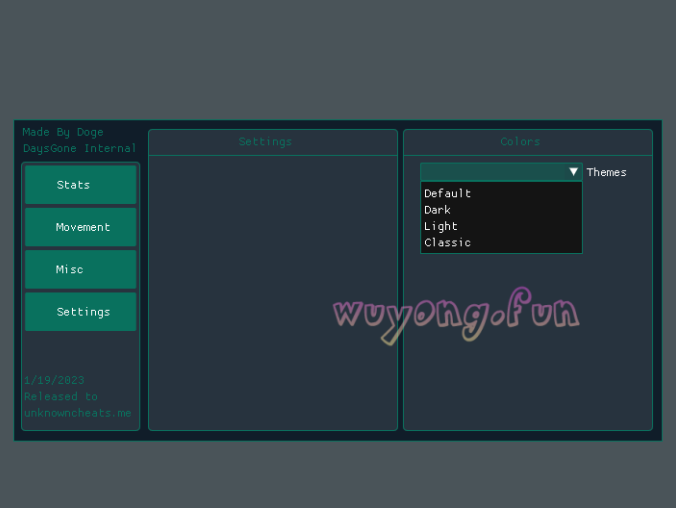Click the Themes label beside the dropdown

[x=606, y=172]
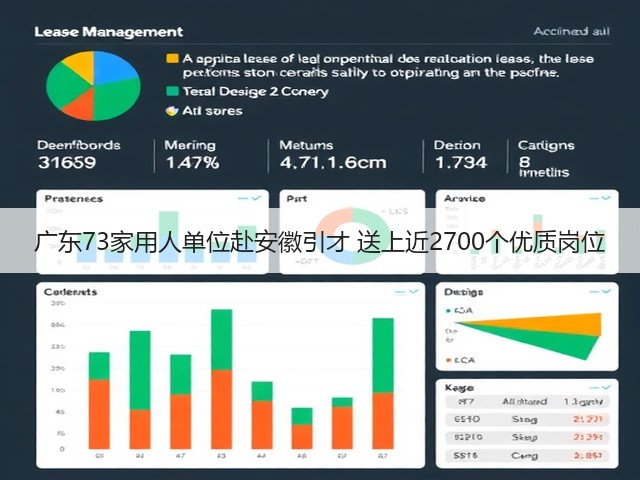Open the Accined all link
Viewport: 640px width, 480px height.
point(571,31)
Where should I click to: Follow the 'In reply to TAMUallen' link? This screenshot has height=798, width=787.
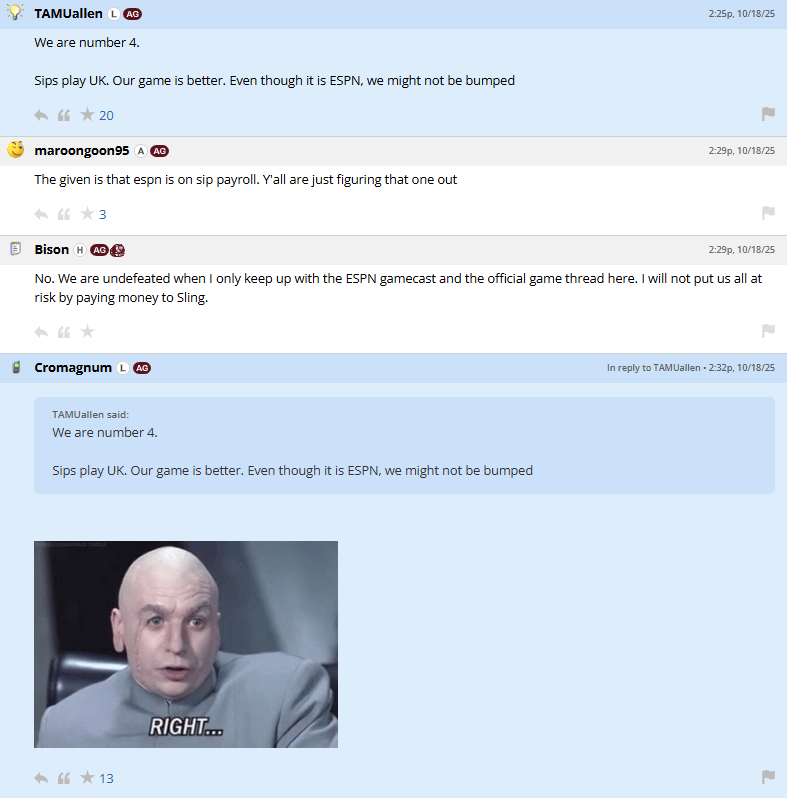click(x=653, y=367)

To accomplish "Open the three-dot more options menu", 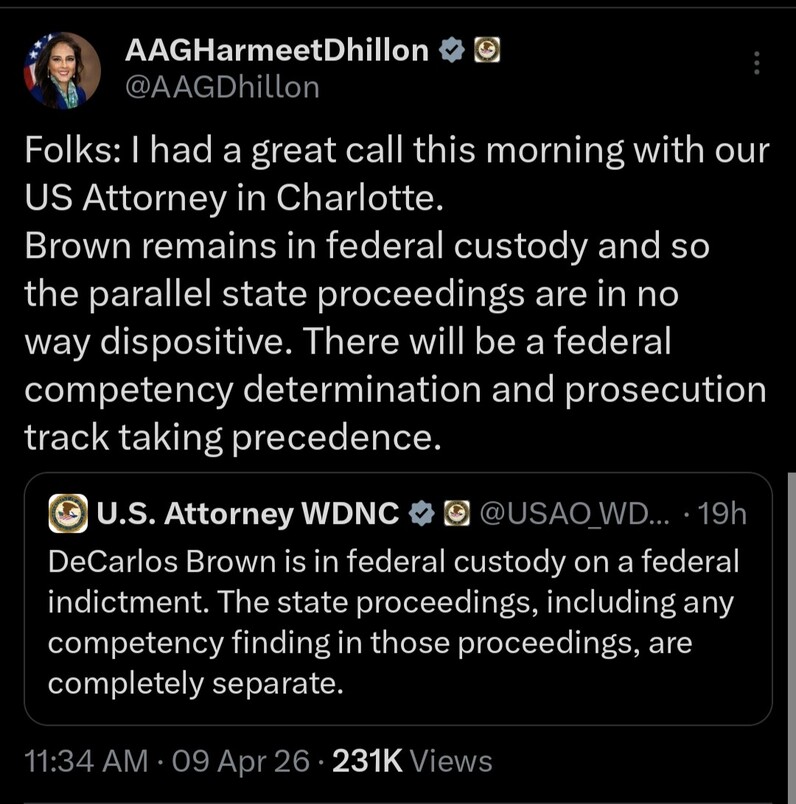I will point(756,64).
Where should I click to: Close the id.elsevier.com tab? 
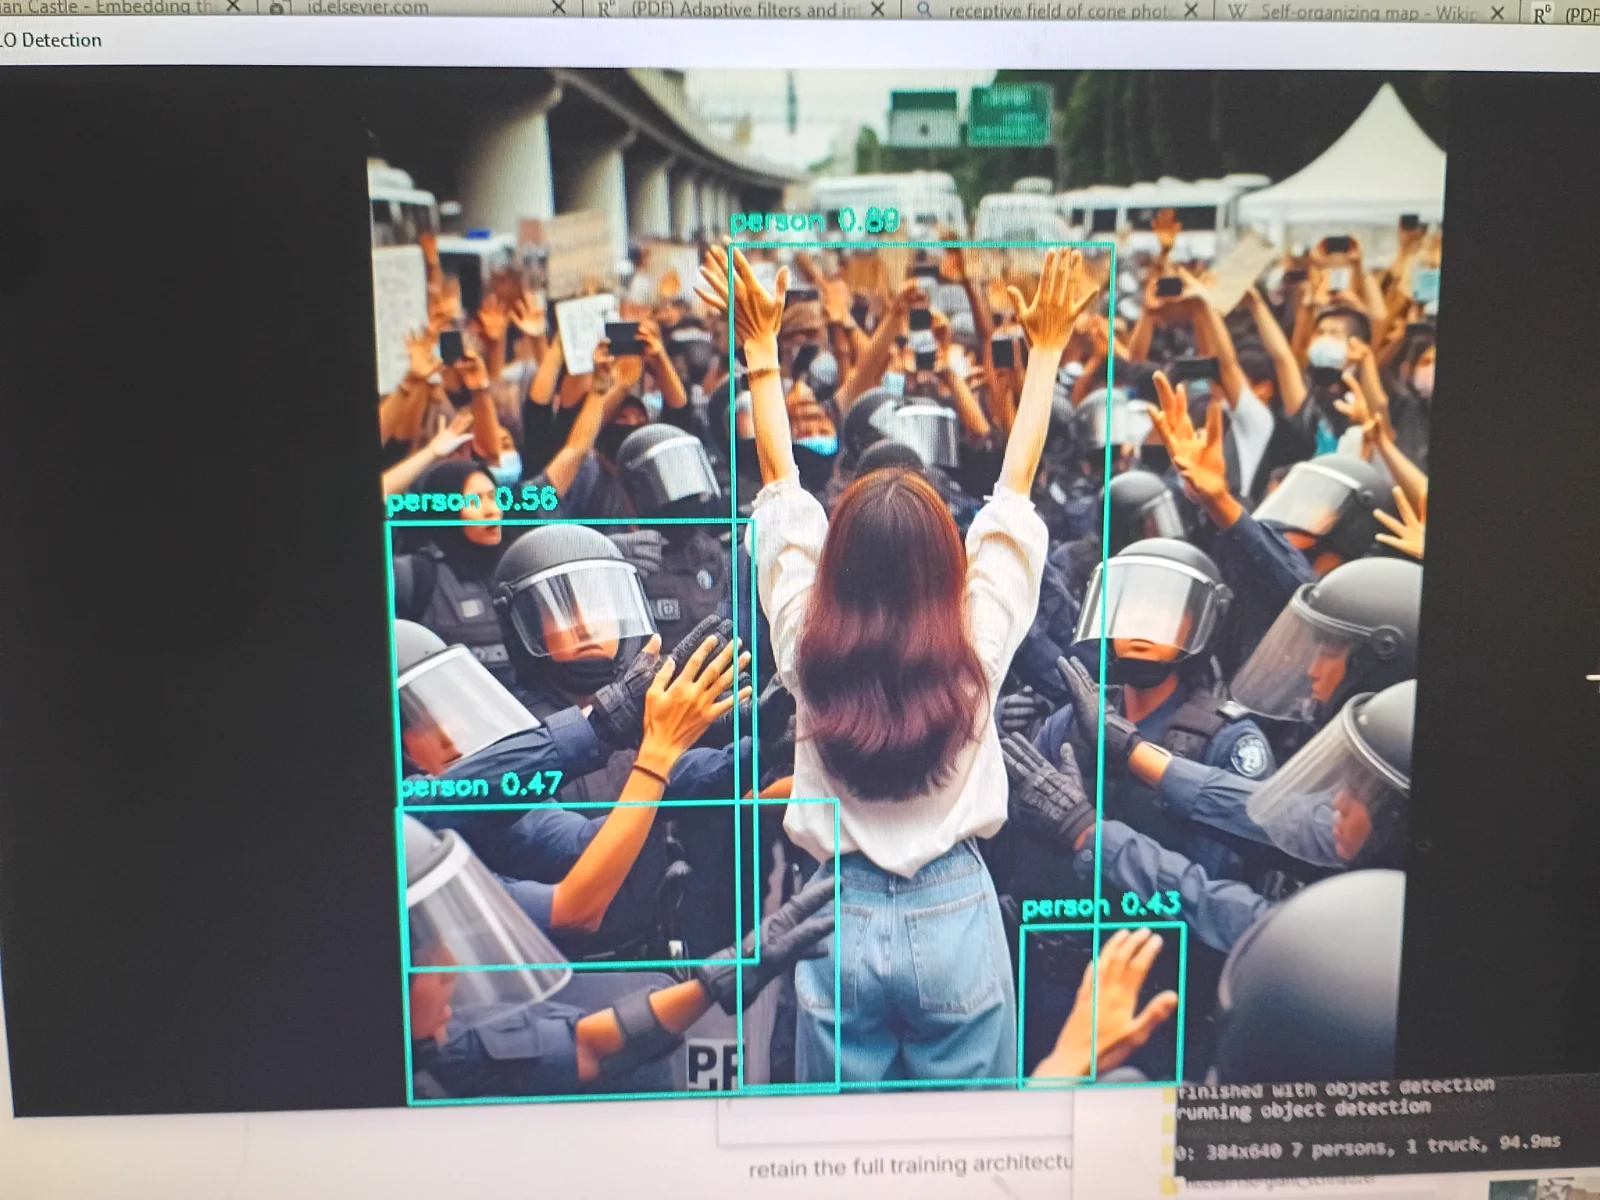point(559,9)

◆ ◆ ◆ ◆

Only the lines from the one with "Where should I click to: Close" through the last line of the records above are wanted, copied exactly and with pictures omitted.

Your solution –
Where should I click to: Close the id.elsevier.com tab? 
point(559,9)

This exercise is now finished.